If $\int_0^x f \ dm$ is zero everywhere then $f$ is zero almost everywhere

It is sufficient to prove that $f$ is zero almost everywhere on any bounded interval.

(1) By additivity it is easy to see that $$\int_a^bf(x)dx=\int_0^bf(x)dx - \int_0^af(x)dx$$ for all bounded intervals $(a,b)$ (and also for $[a,b)$, $(a,b]$ and $[a,b]$).

(2) Using (1) it is easy to see that $$\int_Bf(x)dx=0$$ for any bounded Borel measurable set.

(3) Any Lebesgue measurable set $A$ is of the form $A=B\cup Z$ where $B$ is a Borel measurable set and $Z$ is a set of measure zero. Hence, by (2) we acheive $$\int_A f(x)dx= 0$$ for any bounded Lebesgue measurable set $A$.

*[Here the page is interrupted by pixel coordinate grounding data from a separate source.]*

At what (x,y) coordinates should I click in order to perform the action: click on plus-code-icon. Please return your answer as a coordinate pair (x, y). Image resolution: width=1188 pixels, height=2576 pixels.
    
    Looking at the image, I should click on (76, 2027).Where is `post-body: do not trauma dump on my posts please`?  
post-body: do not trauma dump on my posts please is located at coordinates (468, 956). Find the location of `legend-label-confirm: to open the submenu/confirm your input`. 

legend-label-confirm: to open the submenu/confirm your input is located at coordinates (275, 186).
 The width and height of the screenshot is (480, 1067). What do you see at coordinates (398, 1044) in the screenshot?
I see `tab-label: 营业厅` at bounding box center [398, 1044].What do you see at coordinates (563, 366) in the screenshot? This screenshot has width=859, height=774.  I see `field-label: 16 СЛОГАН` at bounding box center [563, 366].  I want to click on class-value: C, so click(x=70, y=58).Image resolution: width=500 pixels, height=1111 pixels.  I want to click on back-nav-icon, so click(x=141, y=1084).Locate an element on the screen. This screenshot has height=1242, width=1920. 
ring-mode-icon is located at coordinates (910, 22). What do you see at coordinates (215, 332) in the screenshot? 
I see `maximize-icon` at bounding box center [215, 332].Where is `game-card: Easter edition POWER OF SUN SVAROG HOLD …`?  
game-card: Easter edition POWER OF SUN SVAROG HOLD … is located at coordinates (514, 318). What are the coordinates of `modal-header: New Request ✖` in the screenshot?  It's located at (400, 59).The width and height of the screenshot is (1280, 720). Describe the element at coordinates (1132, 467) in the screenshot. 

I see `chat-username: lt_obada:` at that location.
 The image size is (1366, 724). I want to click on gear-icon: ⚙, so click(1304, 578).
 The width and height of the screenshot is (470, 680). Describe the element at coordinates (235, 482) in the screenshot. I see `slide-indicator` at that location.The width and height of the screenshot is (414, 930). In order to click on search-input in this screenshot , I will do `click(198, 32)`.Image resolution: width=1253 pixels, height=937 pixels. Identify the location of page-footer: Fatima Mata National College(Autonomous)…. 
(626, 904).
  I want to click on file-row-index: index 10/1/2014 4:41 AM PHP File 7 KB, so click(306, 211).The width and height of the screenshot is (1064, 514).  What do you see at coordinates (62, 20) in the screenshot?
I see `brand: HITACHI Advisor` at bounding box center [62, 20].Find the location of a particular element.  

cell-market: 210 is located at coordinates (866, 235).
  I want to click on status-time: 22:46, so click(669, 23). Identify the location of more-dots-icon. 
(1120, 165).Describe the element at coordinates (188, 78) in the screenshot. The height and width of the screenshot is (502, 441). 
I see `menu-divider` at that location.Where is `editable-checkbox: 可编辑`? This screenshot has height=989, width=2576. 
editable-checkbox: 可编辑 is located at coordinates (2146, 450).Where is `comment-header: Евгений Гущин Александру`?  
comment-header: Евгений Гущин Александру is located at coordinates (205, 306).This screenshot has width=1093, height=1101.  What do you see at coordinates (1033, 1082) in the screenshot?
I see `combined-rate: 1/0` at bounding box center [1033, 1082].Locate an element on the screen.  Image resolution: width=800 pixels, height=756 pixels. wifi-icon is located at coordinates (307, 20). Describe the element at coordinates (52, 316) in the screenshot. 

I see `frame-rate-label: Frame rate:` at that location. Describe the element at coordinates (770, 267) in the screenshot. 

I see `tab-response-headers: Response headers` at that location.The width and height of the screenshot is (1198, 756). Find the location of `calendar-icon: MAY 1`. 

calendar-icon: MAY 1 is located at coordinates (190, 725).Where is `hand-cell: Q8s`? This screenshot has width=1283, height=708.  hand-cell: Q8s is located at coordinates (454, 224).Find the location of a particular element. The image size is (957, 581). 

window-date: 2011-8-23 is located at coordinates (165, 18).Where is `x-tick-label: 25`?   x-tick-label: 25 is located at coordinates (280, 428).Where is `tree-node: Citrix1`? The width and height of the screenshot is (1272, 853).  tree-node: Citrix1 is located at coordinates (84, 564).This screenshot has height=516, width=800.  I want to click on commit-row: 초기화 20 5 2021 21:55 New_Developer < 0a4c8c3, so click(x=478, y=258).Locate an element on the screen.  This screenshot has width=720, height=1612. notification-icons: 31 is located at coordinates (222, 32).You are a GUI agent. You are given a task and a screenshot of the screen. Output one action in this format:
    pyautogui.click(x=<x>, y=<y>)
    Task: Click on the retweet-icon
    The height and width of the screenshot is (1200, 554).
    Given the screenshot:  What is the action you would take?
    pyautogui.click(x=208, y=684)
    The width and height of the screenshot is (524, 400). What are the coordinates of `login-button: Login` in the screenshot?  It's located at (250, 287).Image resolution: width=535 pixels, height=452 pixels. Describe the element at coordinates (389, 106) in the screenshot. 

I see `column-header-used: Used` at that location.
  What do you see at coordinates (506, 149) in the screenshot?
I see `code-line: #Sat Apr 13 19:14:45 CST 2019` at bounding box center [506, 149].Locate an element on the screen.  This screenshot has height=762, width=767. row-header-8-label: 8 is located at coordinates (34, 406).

(4) Now look at the sets $A_+(n)=\{x:f(x)>0\}\cap[-n,n]$ and $A_-(n)=[-n,n]\setminus A_+(n)$. Assuming $f$ is measurable these sets are also measurable and by (3) $$\int_{A_\pm(n)}f(x)dx=0$$ EDIT: and hence $f=0$ almost everywhere.

Please forgive me if I write $dx$ for the Lebesgue measure which I presume is what you refer to as $dm$.


Indeed, as you expected, a simple proof of the result can be found; see Theorem 2.1 in this useful note on absolutely continuous functions.

EDIT: Since this is a quite important result, it is worth giving here the proof in detail. The proof below is essentially the one given in the link above, but somewhat shorter.

Theorem. If $f$ is integrable on $[a, b]$ and $\int_a^x {f(t) dt} = 0$ $\forall x \in [a,b]$, then $f = 0$ a.e. on $[a, b]$.

Proof. An open subset $O$ of $[a,b]$ is a countable union of disjoint open intervals $(c_n, d_n)$; hence, $$ \int_O {f(t) dt} = \sum\limits_{n = 1}^\infty {\int_{c_n }^{d_n } {f(t) dt} } = 0 $$.
If $K$ is a closed subset of $[a,b]$, then $$ \int_K {f(t) dt} = \int_a^b f(t)dt - \int_{(a, b) \setminus K} f(t)dt = 0 - 0 = 0, $$

since $ (a, b) \setminus K $ is open.

Next let $E_ + = \{ x \in [a,b]:f(x) > 0\}$ and $E_ - = \{ x \in [a,b]:f(x) < 0\}$. If $\lambda(E_+) > 0$, then there exists some closed set $K \subset E_+$ such that $\lambda(K) > 0$. But $\int_K {f(t){\rm d}t} = 0$, hence $f=0$ a.e. on $K$. This contradiction shows that $\lambda(E_+) = 0$. Similarly, $\lambda(E_-) = 0$. The theorem is thus established.


I think you can use Dynkin's lemma (if you call this "more elementary").

Let D be all the measurable sets $U\subseteq I=[0,1]$ such that $\intop_U f(t) = 0$ (the function $f\mid_I$ is in $L_2$ so it is also in $L_1$, so I assume this from now). $I\in D$ and if $A\subseteq B\subseteq I$ are in $D$ then $B-A \in D$. If $A_i \subseteq I$ is an increasing sequence in D then $\bigcup A_i \subseteq I$ is also in D (by the DCT). This shows that D is a Dynkin system.

Let P be all the open intervals in I (so $P\subseteq D$). P is not empty and an intersection of two open intervals are open, so P is closed under finite intersection, hence it is a pi system.

Dynkin's lemma says that if P is a pi system and D a dynkin system such that $P\subseteq D$ then $\sigma(P)\subseteq D$. The sigma algebra generated by P is the Borel algebra.

Now look on the set $A=\{x\in I \mid f(x)\geq 0\}$. This is a Lebesgue measurable set, so up to a zero measure set it is Borel measurable set $A'$. Since $\intop_{A'} f(t) = 0$ and f is non negative there, then f is zero almost every where in A'. The same argument work for when f<0, so you get that f is zero almost everywhere in $I$. Now do this for all of $n+I,\;n\in \mathbb{Z}$.